Officers have intervened following reports that hedgerows were being removed from Leach Fields.

Alerted by local residents, who feared for the safety of nesting birds, PCSO Louise Luxford and PCSO Dave Wardell from the Hatfield Rural Neighbourhood Team visited the site in order to investigate the alleged damage.

In an email to the two local residents who raised the alarm, PCSO Wardell said that they had spoken to those working on the site.

"They have agreed that they will not touch any well established hedges, thick hedgerow, or large or thick coppice.

"I have said that they can remove the odd patches of 2 - 3 foot high bramble that dot the area but not the thicker more established areas of bramble.

"They may move the odd small sapling where they are happy there is no nesting taking place.

"I am aware that nesting birds are heavily protected and I have successfully prosecuted a developer previously for this," he said.

(WHAT YOU WILL DO):
Rewrite the hedgerow report from the words "Alerted by local" through the words "on the site.", swapping "local residents" for "nearby residents".

(SOURCE EXCERPT):
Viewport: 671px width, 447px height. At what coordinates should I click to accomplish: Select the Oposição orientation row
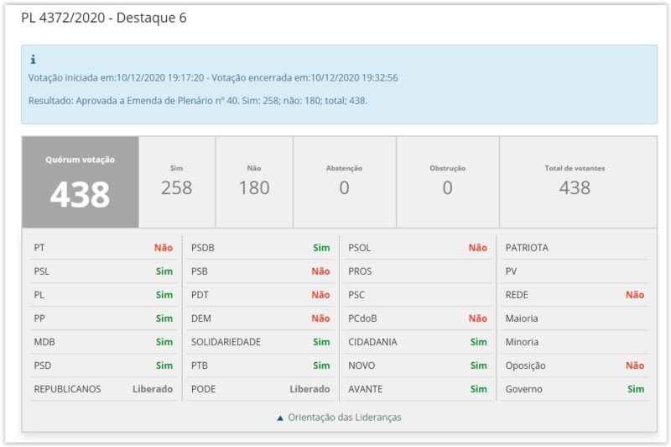point(575,365)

(TASK ANSWER):
Alerted by nearby residents, who feared for the safety of nesting birds, PCSO Louise Luxford and PCSO Dave Wardell from the Hatfield Rural Neighbourhood Team visited the site in order to investigate the alleged damage.

In an email to the two nearby residents who raised the alarm, PCSO Wardell said that they had spoken to those working on the site.